そして、決定的だったのが、実に50年以上前倒しになる「クトゥルフ神話TRPG」の製作である。日本でラヴクラフトが有名になったことを確認した耀子は、少々複雑な気持ちを抱きつつも「作者本人による真のCoC」を作って売ることを決意し、小栗とも相談して四海堂印刷所でラヴクラフトを雇うことにしたのだ。
「今度は日本で一緒に働かないか、と来たか……」
引きこもり気質なラヴクラフトは、いくら自分の作風を受け入れてくれる国とはいえ、遠く離れた極東の島国に行くのはさすがに気が進まない。
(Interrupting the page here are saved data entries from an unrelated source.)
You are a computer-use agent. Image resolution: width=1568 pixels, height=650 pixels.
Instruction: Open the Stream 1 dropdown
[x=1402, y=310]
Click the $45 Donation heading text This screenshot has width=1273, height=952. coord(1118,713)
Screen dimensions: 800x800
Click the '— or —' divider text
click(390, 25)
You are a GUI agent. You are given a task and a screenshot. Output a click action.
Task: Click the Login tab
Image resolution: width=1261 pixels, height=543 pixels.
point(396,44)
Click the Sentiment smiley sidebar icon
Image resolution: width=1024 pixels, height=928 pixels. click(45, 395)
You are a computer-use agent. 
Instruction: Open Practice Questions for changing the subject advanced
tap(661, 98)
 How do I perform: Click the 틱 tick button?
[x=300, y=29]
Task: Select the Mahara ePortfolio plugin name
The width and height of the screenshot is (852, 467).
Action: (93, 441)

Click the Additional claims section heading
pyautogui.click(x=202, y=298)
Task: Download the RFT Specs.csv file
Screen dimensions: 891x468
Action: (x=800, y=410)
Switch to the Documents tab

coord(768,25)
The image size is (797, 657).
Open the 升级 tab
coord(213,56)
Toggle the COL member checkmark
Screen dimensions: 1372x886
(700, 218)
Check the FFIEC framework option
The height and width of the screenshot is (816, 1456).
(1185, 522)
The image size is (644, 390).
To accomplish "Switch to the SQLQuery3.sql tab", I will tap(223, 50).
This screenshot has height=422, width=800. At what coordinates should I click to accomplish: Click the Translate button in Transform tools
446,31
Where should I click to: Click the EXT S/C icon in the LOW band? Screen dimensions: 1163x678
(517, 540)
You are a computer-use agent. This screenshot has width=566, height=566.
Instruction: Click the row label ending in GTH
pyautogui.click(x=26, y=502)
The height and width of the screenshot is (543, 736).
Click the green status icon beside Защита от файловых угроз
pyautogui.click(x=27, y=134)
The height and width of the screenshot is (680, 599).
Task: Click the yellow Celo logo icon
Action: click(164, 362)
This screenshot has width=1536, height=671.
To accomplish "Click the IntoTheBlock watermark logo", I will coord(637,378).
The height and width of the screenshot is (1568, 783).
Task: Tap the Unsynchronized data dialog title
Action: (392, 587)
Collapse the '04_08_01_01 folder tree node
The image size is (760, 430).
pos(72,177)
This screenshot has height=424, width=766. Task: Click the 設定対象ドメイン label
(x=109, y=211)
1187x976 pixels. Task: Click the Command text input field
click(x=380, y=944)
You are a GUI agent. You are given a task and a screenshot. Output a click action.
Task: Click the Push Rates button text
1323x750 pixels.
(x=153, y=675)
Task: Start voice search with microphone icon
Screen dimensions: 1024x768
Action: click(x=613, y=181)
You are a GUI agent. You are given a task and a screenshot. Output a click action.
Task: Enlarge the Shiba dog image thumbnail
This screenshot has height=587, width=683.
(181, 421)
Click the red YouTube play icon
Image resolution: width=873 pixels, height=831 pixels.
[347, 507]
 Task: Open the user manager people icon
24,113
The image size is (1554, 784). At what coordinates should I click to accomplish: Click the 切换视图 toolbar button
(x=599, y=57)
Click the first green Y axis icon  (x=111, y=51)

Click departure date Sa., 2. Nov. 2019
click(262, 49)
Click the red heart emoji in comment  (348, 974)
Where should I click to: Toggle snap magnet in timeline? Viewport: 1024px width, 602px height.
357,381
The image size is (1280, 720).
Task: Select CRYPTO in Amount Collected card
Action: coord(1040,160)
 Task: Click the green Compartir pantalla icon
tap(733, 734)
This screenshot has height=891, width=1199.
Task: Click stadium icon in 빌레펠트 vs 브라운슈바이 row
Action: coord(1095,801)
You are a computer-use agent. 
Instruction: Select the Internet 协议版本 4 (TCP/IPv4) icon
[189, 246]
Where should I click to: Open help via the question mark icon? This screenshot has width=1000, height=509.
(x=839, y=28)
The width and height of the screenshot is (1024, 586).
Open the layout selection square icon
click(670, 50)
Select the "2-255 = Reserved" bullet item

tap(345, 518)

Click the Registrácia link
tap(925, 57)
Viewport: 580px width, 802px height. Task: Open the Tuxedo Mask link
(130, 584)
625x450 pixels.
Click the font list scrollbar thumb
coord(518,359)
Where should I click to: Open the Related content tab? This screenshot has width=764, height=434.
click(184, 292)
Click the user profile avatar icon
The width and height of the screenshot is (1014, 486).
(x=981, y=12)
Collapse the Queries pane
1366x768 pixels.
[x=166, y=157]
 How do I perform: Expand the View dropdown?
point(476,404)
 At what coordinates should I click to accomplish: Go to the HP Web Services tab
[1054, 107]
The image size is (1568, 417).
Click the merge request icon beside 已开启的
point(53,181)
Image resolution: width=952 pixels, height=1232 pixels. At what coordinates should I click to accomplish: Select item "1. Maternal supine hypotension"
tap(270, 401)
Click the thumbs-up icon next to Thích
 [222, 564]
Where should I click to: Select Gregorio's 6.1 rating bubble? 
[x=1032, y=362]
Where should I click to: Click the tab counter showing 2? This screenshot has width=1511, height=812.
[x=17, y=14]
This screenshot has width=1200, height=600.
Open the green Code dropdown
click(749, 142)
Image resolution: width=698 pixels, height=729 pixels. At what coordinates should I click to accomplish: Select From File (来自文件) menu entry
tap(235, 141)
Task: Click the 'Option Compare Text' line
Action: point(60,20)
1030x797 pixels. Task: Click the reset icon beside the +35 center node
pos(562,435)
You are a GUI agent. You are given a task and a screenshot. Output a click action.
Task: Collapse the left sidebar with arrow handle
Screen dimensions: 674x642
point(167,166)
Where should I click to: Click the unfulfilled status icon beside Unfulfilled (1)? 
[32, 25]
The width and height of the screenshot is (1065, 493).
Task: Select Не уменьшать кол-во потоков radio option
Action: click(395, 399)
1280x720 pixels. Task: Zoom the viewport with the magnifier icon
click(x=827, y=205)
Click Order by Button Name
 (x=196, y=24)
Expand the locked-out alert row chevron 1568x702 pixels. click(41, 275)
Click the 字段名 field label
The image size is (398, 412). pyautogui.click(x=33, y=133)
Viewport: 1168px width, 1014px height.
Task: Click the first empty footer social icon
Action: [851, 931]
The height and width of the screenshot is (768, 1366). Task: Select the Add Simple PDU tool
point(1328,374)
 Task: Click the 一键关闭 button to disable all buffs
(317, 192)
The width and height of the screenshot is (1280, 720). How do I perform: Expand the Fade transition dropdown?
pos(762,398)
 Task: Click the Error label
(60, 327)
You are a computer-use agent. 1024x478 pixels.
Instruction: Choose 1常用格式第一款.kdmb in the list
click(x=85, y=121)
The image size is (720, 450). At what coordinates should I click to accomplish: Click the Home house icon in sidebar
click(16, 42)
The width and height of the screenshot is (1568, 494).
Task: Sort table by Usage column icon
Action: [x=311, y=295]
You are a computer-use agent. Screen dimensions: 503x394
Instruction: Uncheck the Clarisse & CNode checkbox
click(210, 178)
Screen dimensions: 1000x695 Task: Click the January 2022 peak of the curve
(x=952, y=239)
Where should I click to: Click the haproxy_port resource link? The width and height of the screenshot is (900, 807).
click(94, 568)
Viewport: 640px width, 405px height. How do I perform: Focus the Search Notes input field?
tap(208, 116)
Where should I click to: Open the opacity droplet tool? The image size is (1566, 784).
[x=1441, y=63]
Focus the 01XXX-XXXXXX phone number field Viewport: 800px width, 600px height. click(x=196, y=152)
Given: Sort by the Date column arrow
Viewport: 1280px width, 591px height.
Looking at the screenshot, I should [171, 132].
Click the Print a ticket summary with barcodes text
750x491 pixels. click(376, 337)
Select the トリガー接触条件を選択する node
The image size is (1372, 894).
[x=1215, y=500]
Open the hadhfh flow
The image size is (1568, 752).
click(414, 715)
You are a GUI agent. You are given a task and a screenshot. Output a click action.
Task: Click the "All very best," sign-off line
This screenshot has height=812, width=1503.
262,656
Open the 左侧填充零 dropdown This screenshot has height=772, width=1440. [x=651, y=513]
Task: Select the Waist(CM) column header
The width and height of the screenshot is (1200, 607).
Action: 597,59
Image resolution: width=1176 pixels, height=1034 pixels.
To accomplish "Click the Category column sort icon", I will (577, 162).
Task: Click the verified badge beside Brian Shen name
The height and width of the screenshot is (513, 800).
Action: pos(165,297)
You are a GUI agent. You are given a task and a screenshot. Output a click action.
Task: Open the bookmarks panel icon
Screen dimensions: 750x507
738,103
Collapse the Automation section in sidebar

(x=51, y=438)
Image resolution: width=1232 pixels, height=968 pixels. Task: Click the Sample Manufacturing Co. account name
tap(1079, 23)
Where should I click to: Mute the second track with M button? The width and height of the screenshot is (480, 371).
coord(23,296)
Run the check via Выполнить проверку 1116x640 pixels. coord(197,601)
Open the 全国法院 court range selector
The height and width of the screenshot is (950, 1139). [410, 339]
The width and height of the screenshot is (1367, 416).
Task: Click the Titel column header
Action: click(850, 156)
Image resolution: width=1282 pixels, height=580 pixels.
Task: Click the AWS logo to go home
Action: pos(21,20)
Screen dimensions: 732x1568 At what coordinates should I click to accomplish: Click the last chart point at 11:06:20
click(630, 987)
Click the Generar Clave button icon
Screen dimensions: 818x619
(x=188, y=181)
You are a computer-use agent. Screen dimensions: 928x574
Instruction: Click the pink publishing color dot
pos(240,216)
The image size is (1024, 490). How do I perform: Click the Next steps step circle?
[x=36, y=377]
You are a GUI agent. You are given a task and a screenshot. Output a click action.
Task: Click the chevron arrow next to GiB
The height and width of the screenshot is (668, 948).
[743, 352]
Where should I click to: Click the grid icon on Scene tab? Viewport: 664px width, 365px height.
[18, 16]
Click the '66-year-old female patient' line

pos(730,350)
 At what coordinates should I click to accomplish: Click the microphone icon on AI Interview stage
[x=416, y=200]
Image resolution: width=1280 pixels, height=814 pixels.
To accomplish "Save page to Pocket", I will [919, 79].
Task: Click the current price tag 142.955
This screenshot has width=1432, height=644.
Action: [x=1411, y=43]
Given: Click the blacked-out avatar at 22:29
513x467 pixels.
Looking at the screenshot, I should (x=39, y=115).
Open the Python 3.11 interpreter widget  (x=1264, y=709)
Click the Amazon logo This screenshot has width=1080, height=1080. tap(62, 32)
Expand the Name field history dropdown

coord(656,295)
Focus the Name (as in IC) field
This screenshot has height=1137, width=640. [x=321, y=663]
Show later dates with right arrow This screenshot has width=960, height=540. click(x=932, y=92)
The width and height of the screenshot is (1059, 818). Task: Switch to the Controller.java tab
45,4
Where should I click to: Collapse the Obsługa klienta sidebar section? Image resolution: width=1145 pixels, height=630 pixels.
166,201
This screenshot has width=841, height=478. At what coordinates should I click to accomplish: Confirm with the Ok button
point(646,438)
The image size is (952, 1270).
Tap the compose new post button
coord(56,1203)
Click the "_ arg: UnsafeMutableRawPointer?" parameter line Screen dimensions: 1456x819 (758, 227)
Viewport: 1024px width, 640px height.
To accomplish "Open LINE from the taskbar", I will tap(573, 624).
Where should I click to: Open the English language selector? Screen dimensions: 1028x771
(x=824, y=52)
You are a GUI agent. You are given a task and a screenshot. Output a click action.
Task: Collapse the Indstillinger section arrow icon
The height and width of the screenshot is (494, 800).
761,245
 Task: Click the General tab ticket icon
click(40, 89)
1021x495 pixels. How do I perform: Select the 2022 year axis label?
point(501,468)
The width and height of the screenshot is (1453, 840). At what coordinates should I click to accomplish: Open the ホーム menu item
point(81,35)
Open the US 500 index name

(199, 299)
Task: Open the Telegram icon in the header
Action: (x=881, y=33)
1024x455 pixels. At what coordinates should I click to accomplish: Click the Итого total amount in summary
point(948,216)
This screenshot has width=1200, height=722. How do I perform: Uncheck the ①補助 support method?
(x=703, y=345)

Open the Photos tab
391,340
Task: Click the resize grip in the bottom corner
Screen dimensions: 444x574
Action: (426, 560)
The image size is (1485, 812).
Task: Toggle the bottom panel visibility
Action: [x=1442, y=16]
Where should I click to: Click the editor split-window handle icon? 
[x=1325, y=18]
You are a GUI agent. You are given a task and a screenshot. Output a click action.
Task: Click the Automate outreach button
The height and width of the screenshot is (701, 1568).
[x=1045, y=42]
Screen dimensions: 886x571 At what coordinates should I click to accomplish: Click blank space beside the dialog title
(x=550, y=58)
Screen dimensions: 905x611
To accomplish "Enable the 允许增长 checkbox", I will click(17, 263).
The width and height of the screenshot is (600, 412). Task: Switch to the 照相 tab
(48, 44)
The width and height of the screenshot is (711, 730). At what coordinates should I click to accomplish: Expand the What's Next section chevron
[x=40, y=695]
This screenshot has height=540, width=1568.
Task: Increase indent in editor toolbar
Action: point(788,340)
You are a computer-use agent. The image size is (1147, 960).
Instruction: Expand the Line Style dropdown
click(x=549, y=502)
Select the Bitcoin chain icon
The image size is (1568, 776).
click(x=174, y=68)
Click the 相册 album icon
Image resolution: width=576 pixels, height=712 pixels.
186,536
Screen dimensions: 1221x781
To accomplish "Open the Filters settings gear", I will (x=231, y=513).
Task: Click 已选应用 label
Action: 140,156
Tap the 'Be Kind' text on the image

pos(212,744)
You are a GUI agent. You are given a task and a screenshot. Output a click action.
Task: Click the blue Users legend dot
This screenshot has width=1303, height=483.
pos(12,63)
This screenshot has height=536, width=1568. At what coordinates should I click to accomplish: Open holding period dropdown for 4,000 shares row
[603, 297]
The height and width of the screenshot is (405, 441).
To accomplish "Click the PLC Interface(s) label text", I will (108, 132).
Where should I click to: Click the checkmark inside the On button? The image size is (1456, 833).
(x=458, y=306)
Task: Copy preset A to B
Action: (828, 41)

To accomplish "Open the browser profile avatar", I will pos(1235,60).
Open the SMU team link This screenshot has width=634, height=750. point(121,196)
「とはいえ、黒人だらけのニューヨークの街は正直嫌いだしなあ……」
黒人や東南アジア人を強烈に蔑視していたラヴクラフトは、結婚を機にニューヨークに移り住んだこともまた失敗だったと思っている。悩みに悩んだ末、彼は小栗と耀子の提案を受けることにし、別居していた妻と離婚して日本に移り住むことになった。
(あの時は本当に苦渋の選択という感じだったが、今はどうだ。相変わらず海産物を好んで食うのはどうかと思うが、大体の人が僕の作品を喜んで読んでくれる。明らかに日本に来て正解だった)
自宅のカギを開けながら、ラヴクラフトは自分の仕事に確かな手ごたえを感じることを思い返す。
(最初にやったTRPGの世界観設定の仕事は会心の出来だったし、それにふさわしい評価を得られている。そのあと出したリプレイもかなりの売り上げがあったし、何より四海堂印刷は十分すぎるくらいの給料をくれるから、生活が楽で執筆に集中できる。これほどありがたいことはない)
思う存分作品を書き、ファンと交流できる今の生活をかみしめながら、帰宅したラヴクラフトはゆっくりと自宅のドアを閉めた。
思いついてからしばらく寝かせておくと、具体的な検討をしていなくてもかきやすくなるものなんだなあ。